Rise up! and defend your biscuits
I’d offer you a biscuit, but I don’t have any.
I have crumbs. This is how biscuits come now.
When I was a lad you went to a grocer’s shop for biscuits and they were lined up in big tins. Tins full of loose biscuits: digestives custard creams, tea biscuits, shortbreads. A lot got broken of course and you could buy the broken ones cheaper. I don’t remember they ever had crumbs, and if they did they certainly didn’t sell them. They probably swept them up and fed them to the chickens.
But we don’t have grocers’ shops any more. We have supermarkets. We don’t have careful grocers in off-white aprons with a stub of pencil behind their ear for adding up the bill, and who value their customers.
We have supermarkets. We have supermarkets who employ shelf-fillers who have spots and ipods plugged into their brains, and who have no idea how a biscuit is supposed to be handled.
I think they jump on them; or juggle with them. Badly.
I bought three packets of digestives this week (my favourites). They were crumbs from either end right through to the middle, where there were two biscuits which were only in halves. I ate them gratefully with my tea.
But what I do with the crumbs? I could reconstitute them with water, but why should I!
I can’t feed any more to the local pigeons, which eat so many digestive crumbs they resemble dodos. Not just my crumbs of course. This is a universal problem. The day is coming when there will be lynch mobs storming the supermarket aisles looking for spotty shelf-fillers, who will be bludgeoned to death with triple-wrapped Kingstons and their ipods trampled into… well, crumbs.
What’s going on? Why can’t we have a reasonable level of consideration from people who want to sell us stuff?
Because we’re mugs, that’s why.
We get what we deserve, and we deserve to be treated like whimps because we are. We skulk home with our packet of crumbs and lift them off our plates with a wet finger.
Well – it’s going to change!
I, for one, am going to war! I shall open my packet of crumbs immediately I have bought them Ñ at the supermarket checkout.
“Oh dear,” I shall say, “these appear top be damaged. Please replace them.”

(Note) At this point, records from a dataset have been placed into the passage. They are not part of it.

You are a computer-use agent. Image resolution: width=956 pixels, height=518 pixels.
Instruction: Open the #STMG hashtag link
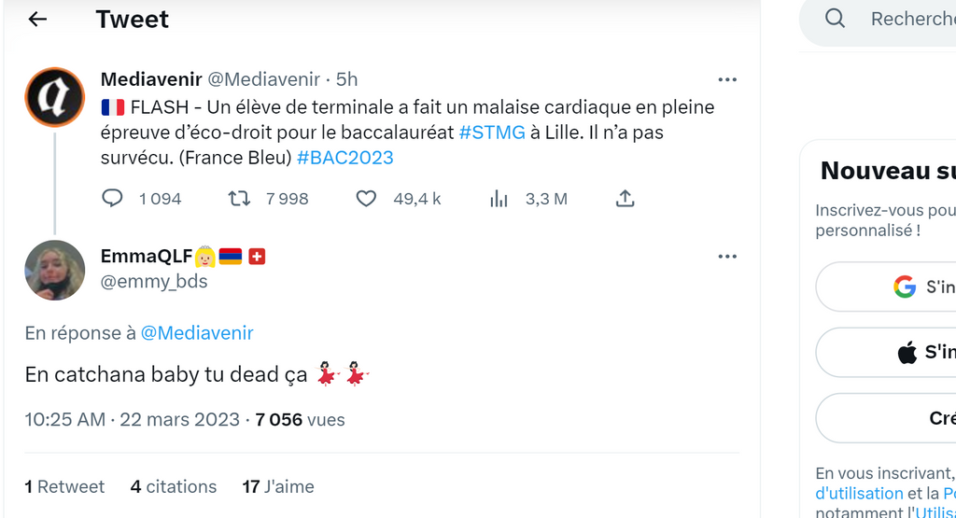coord(492,133)
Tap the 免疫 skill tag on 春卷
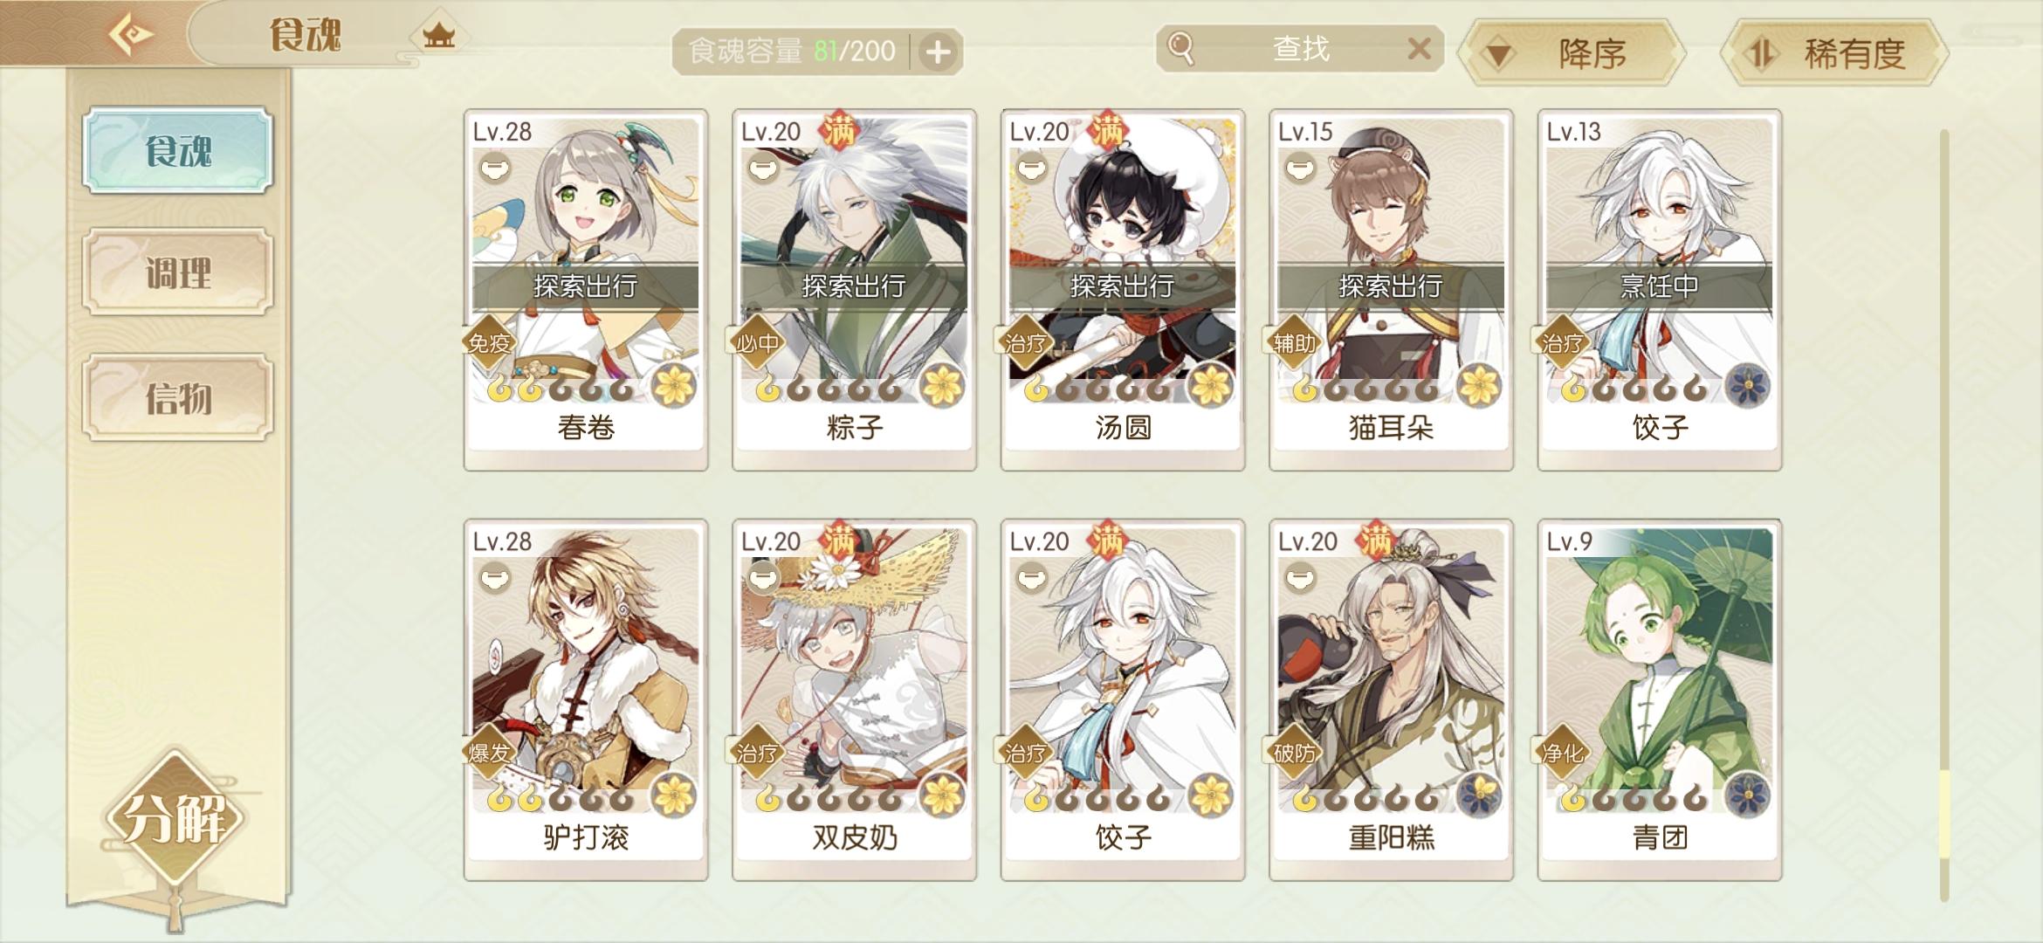The image size is (2043, 943). coord(488,342)
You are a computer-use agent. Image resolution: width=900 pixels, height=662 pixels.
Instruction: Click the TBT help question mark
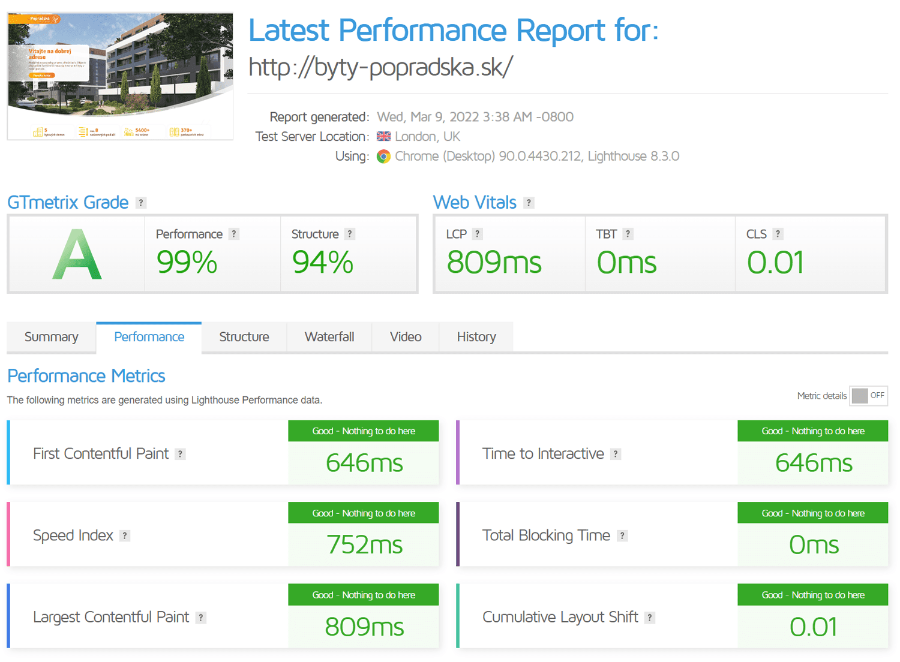628,234
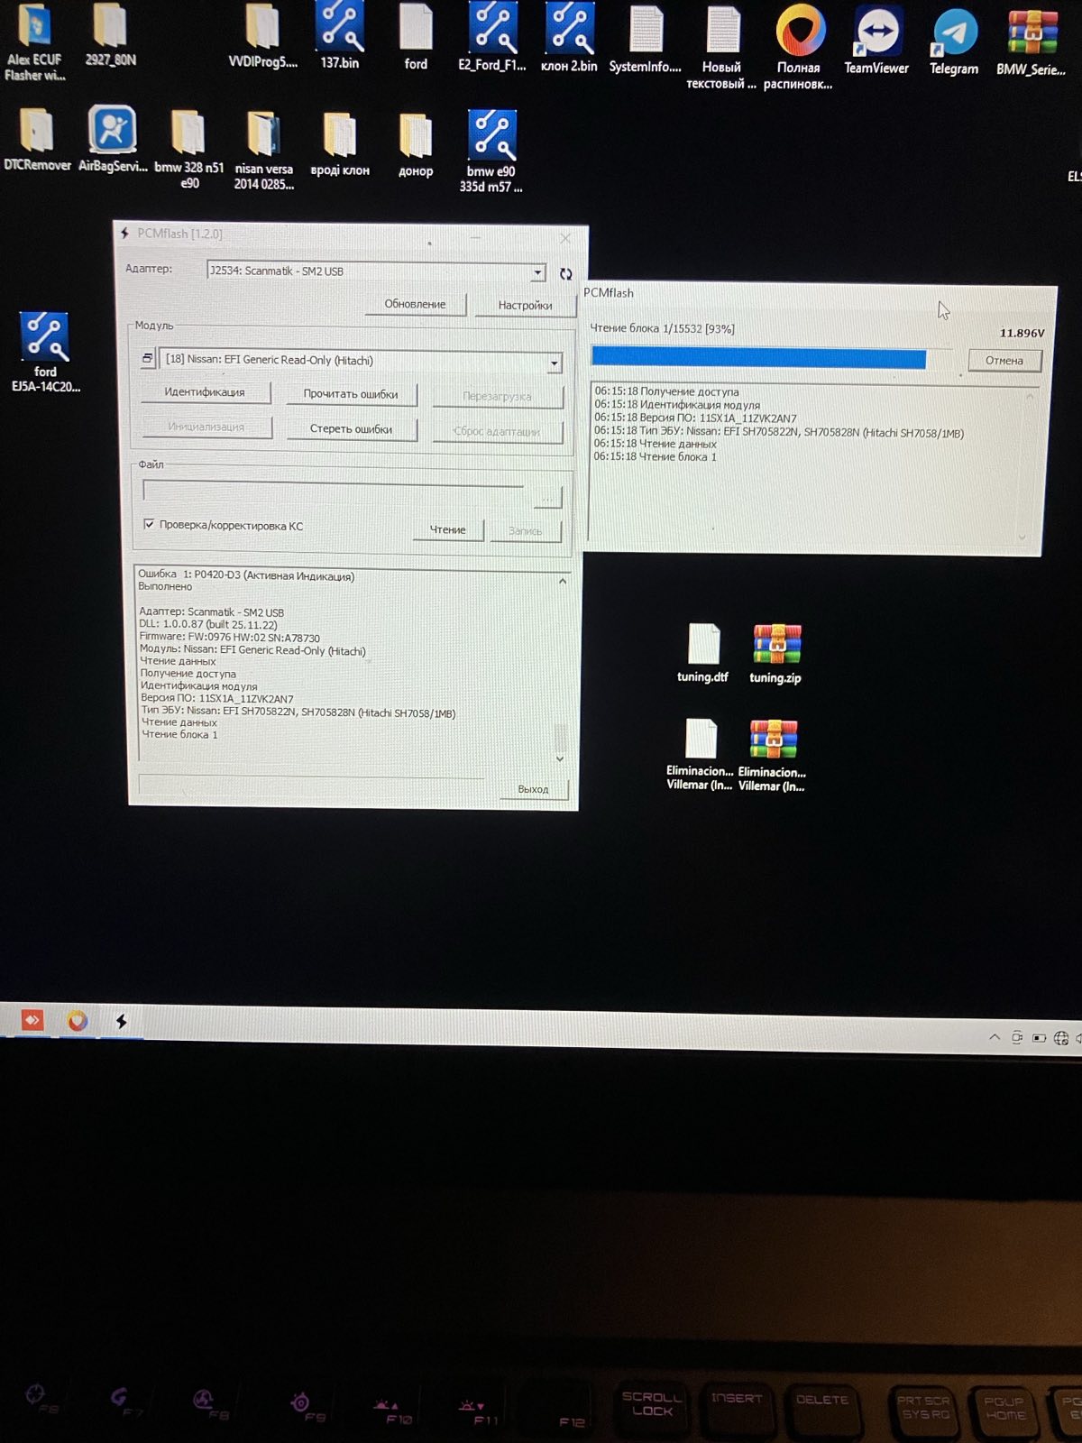This screenshot has width=1082, height=1443.
Task: Open the DTCRemover desktop icon
Action: [37, 137]
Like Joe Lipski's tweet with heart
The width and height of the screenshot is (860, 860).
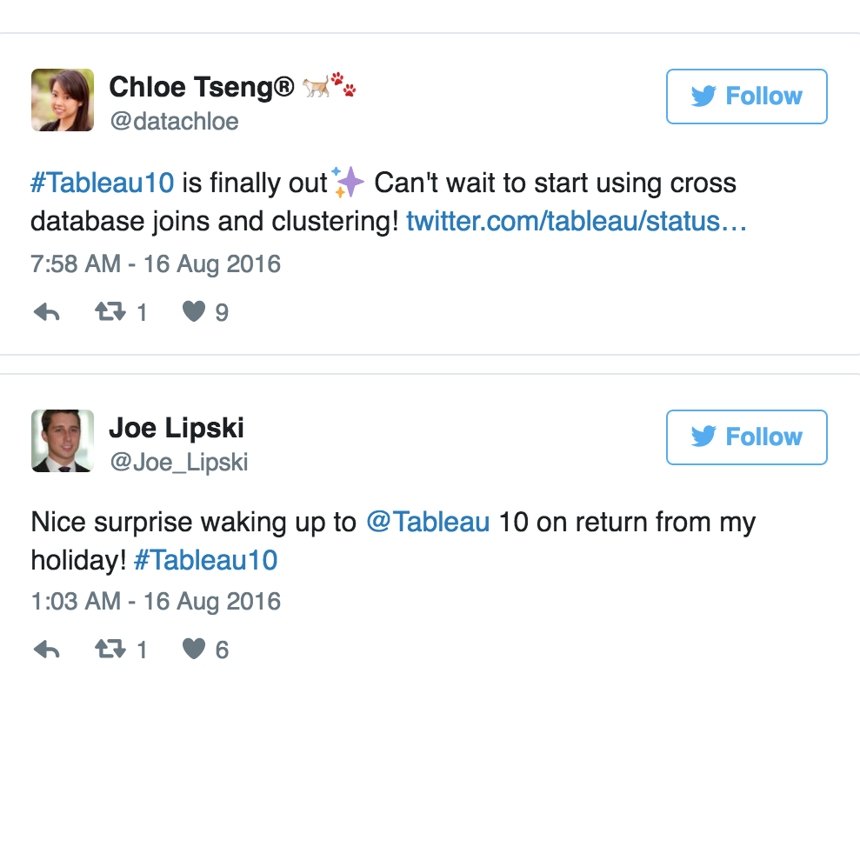tap(194, 650)
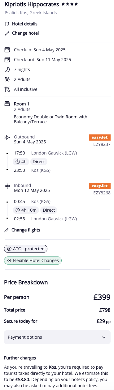This screenshot has width=114, height=390.
Task: Open the Change flights link
Action: tap(26, 230)
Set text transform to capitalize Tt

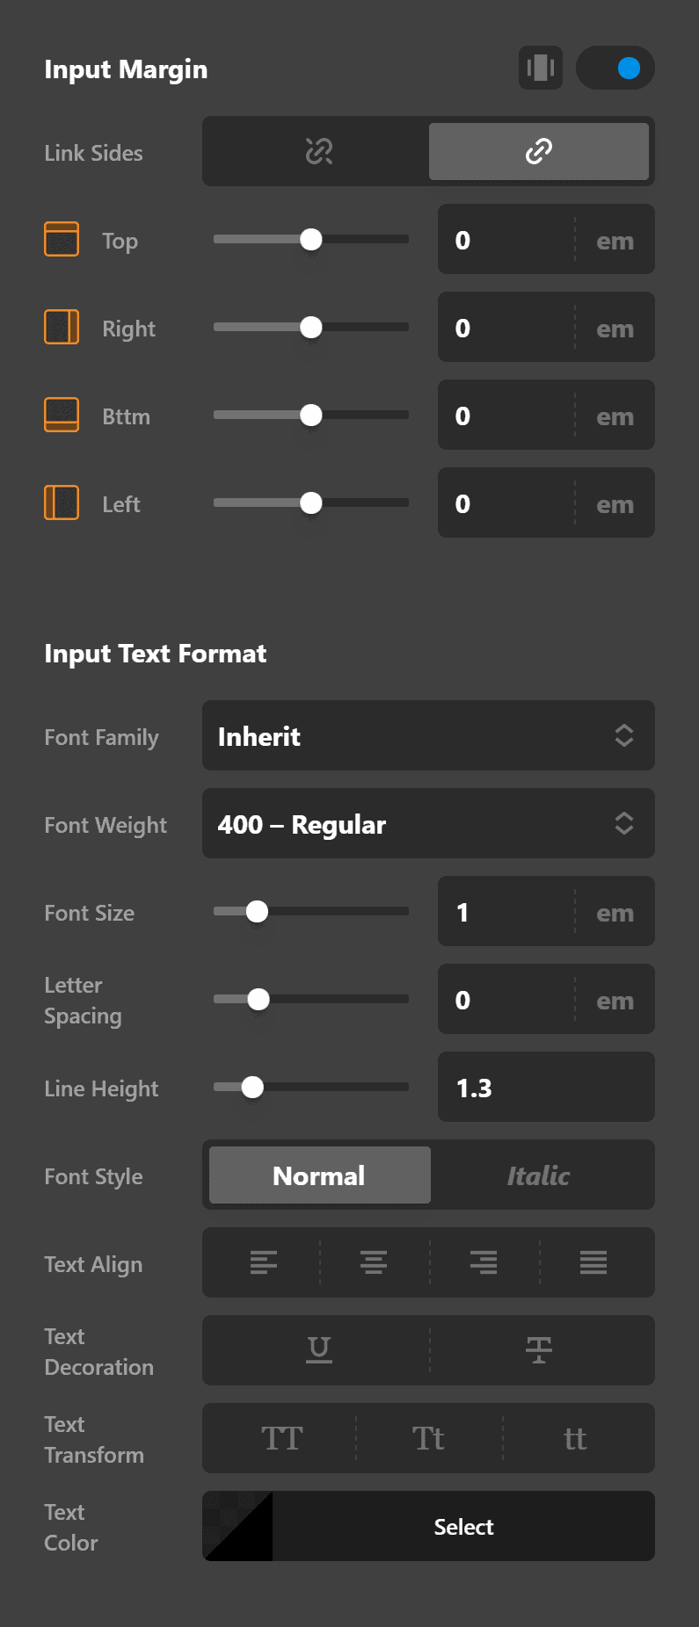(428, 1438)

And they will; and I shall check the replacement, which will also be damaged, and they’ll have to replace them, too… until their entire stock of digestive biscuits is lying like a third-world wheat stockpile in the exits and no one can get in or out.
If we all did this things would change. My family tell me: yes, you’ll end up in a home for peculiar people.
Of course, there will be collateral damage. I am prepared to sacrifice myself to the greater good. One day they’ll erect a monument to me in Flinders Mall. A new word will enter the English lexicon: if a thing is “Pearced” it will be commonly understood to have been made whole again.
And when, one day in the not very distant future, when I am incarcerated in a place for the elderly and infirm, at least there may be a chance of getting my tea with biscuits that are fit to be dunked!